Apple signed a $30B multiyear Broadcom deal for U.S.-made custom silicon, strengthening its AI infrastructure push. The article frames upside as limited near term (street model ~ $315 target vs ~$313 price; ~1% upside) but highlights longer-term potential to ~$500 (+59.5%) contingent on double-digit Services growth, Apple Intelligence adoption across the 2.5B installed base, and silicon translating into AI infrastructure revenue. Key risk is rising memory costs that could compress gross margin by 49.3% before EPS growth catches up, alongside broadened App Store litigation risk.

Analysis

The cleaner winner here is AVGO, not AAPL: a multiyear custom-silicon commitment improves revenue visibility and gives Broadcom more pricing power in a supply-constrained niche than a consumer-platform company can extract from its own AI story.

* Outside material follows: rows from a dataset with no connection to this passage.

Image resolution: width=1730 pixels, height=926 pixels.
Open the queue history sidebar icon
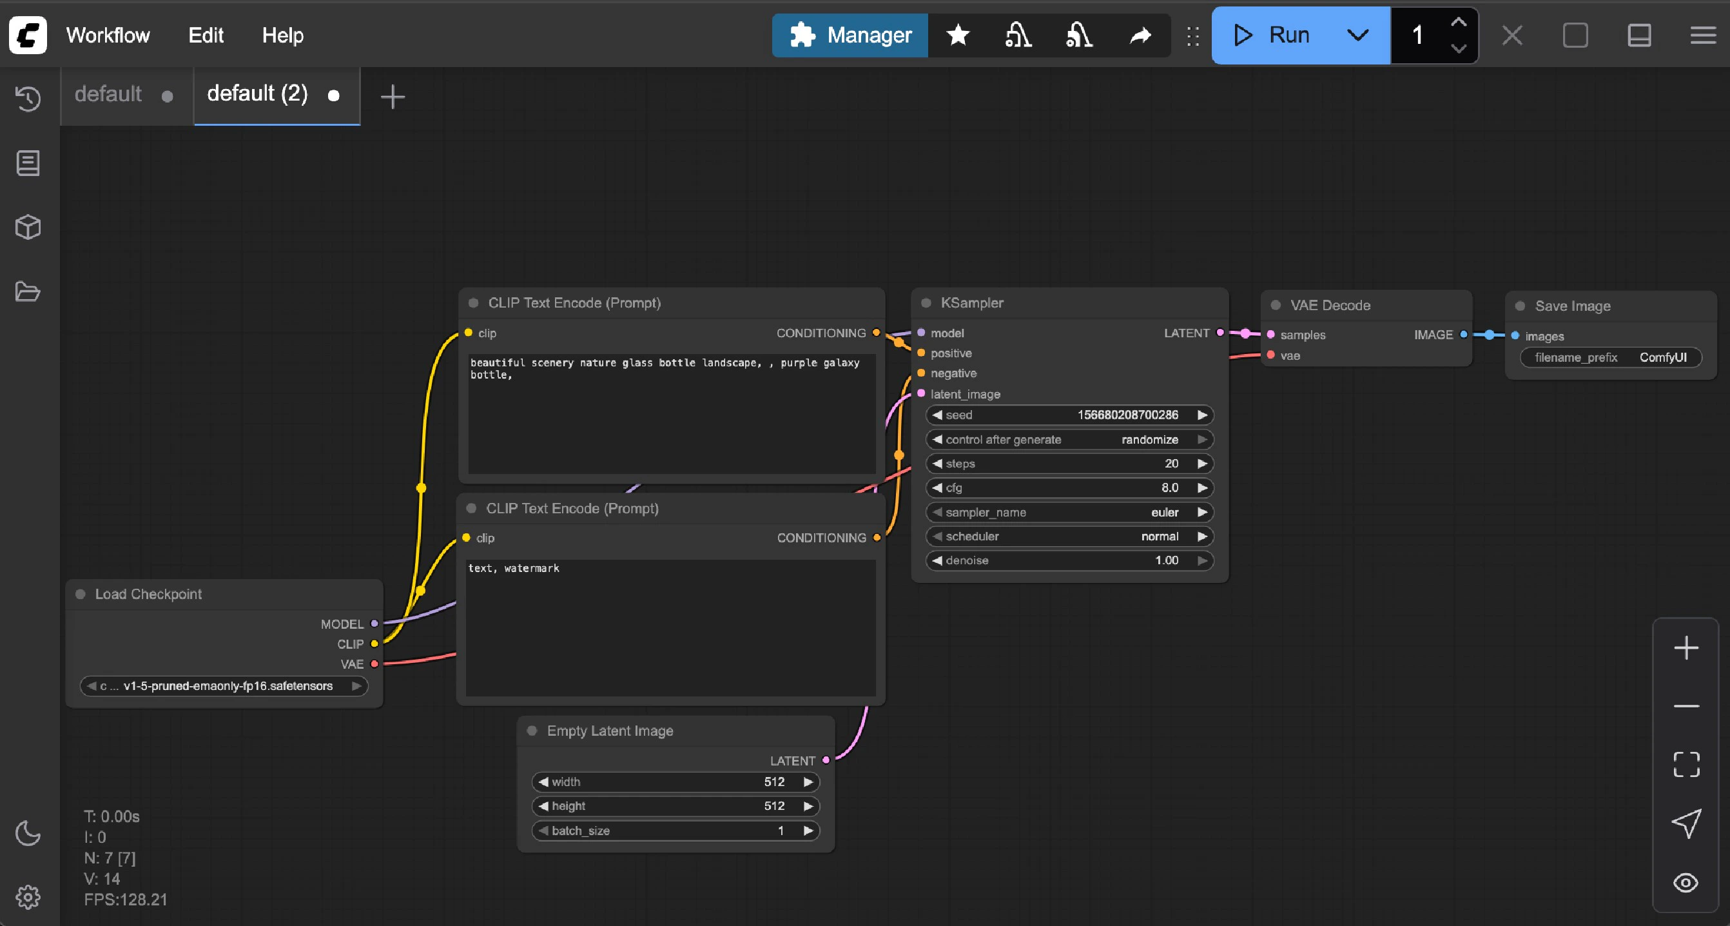pyautogui.click(x=28, y=99)
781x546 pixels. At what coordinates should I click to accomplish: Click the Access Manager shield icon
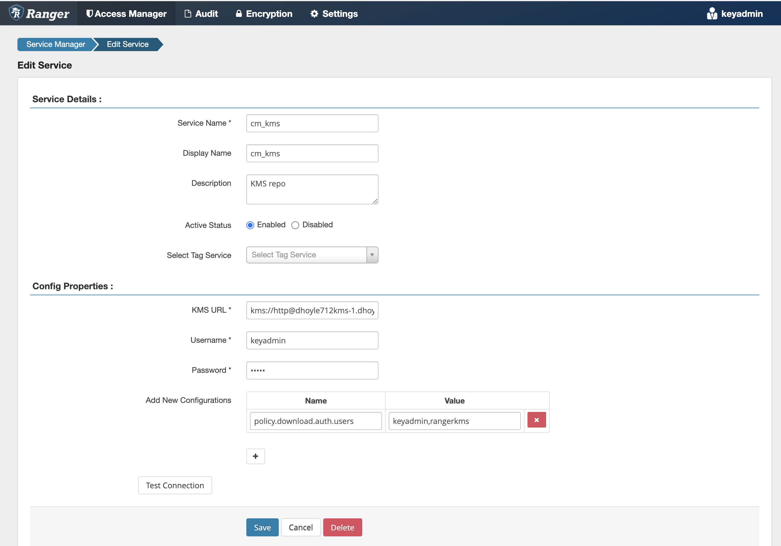click(89, 14)
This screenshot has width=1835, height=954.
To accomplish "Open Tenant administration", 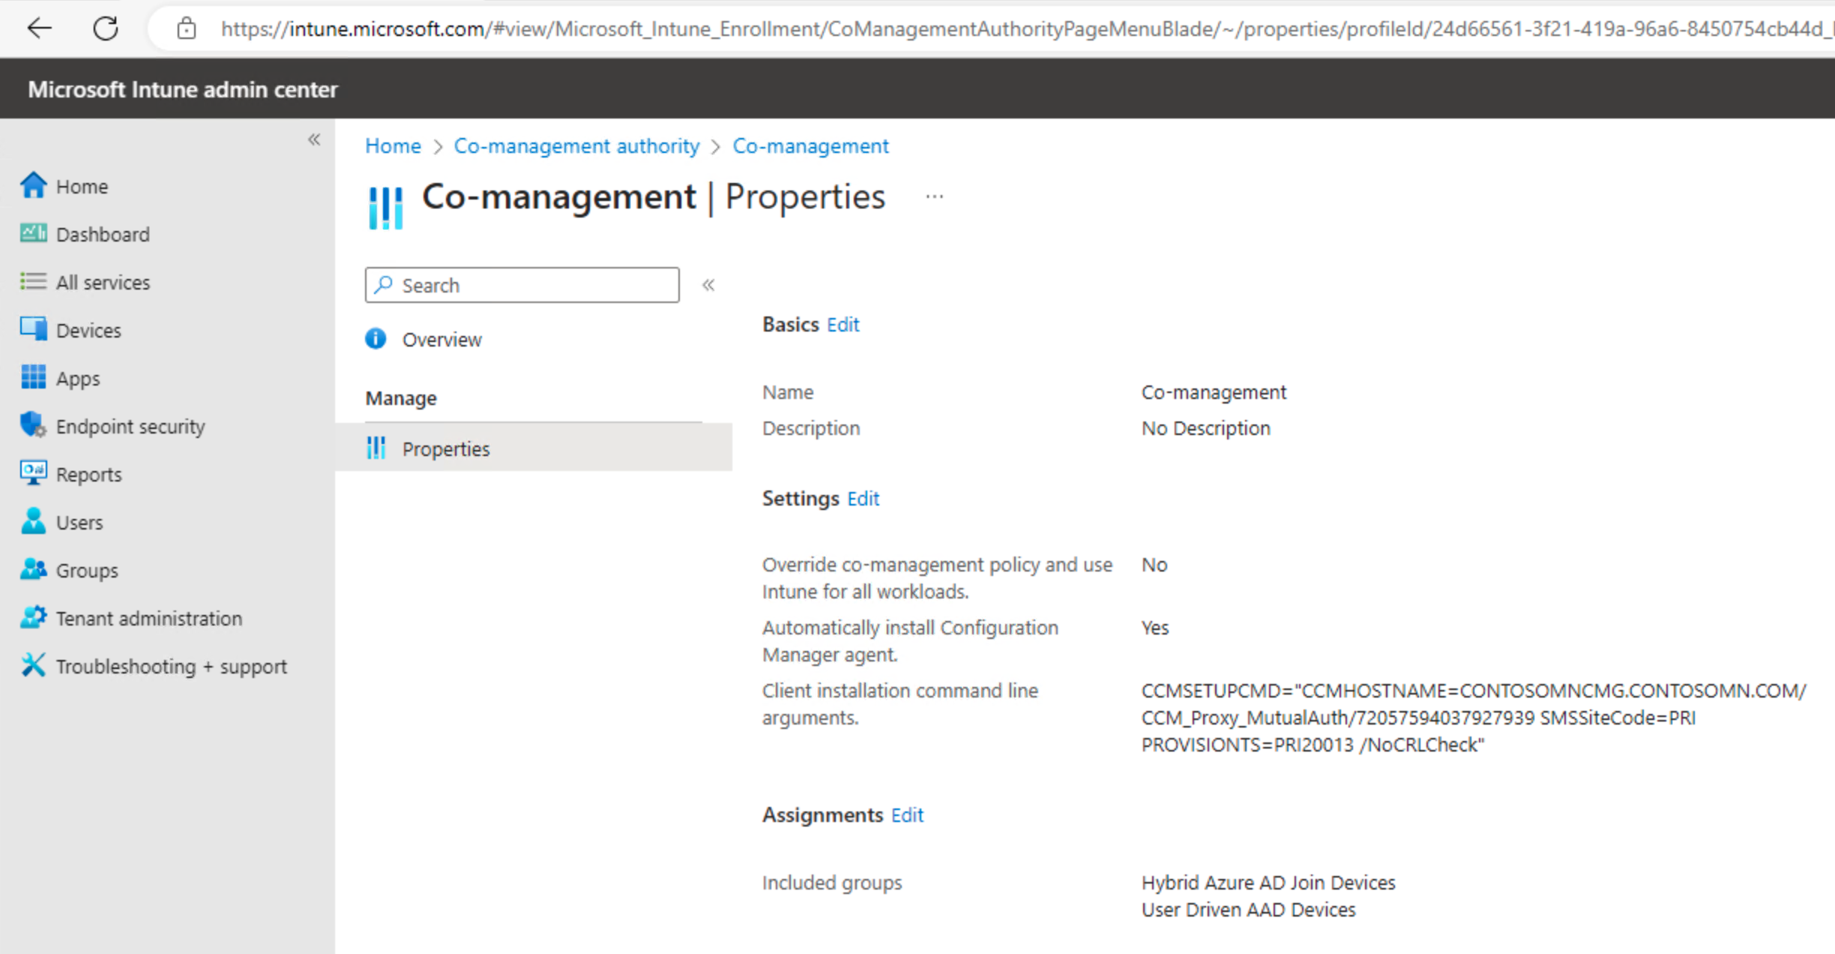I will [149, 618].
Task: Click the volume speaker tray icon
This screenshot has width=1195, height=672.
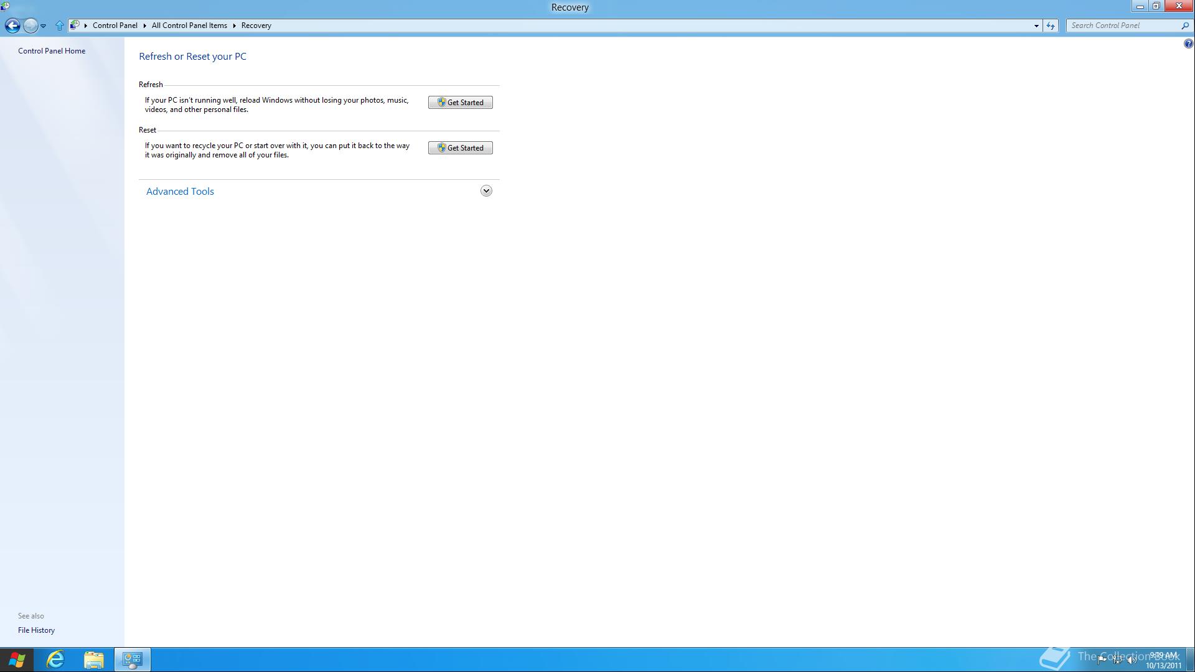Action: [1132, 660]
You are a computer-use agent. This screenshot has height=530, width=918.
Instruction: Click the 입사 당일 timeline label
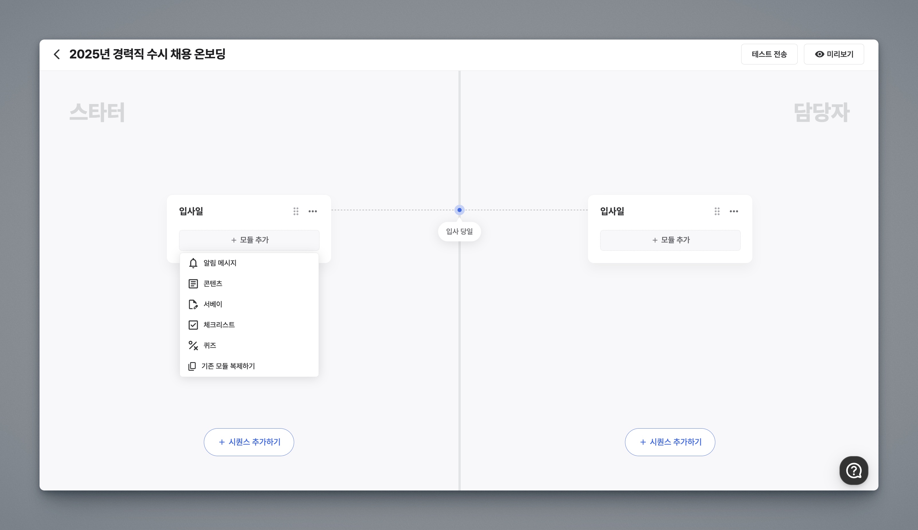click(x=459, y=232)
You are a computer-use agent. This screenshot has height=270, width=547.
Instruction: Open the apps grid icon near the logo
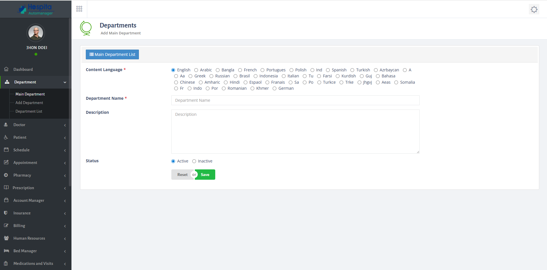pos(79,9)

For Apple, the strategic benefit is real but the financial translation is slower; the market is paying today for optionality that may only show up in mix and retention, while margin pressure from input costs can hit EPS immediately. The key near-term issue is valuation fragility. At these levels, Apple needs either a gross-margin surprise or evidence that AI features are changing upgrade behavior; without that, the stock can stagnate even if fundamentals stay solid. The litigation overhang matters less as a one-day headline than as a multiple cap over 1-3 months, because any forced change to platform economics would hit services take-rate assumptions more than unit demand. Contrarian take: consensus is treating the AI pivot as a revenue catalyst, but it may be mostly a defensive capex/R&D cycle for the next few quarters. The market may also be underestimating how much of the incremental value accrues to suppliers like AVGO while the operating risk stays with AAPL. What would falsify the bearish near-term view is a clear guide to gross-margin stability and a measurable acceleration in services or device monetization by the next two earnings prints.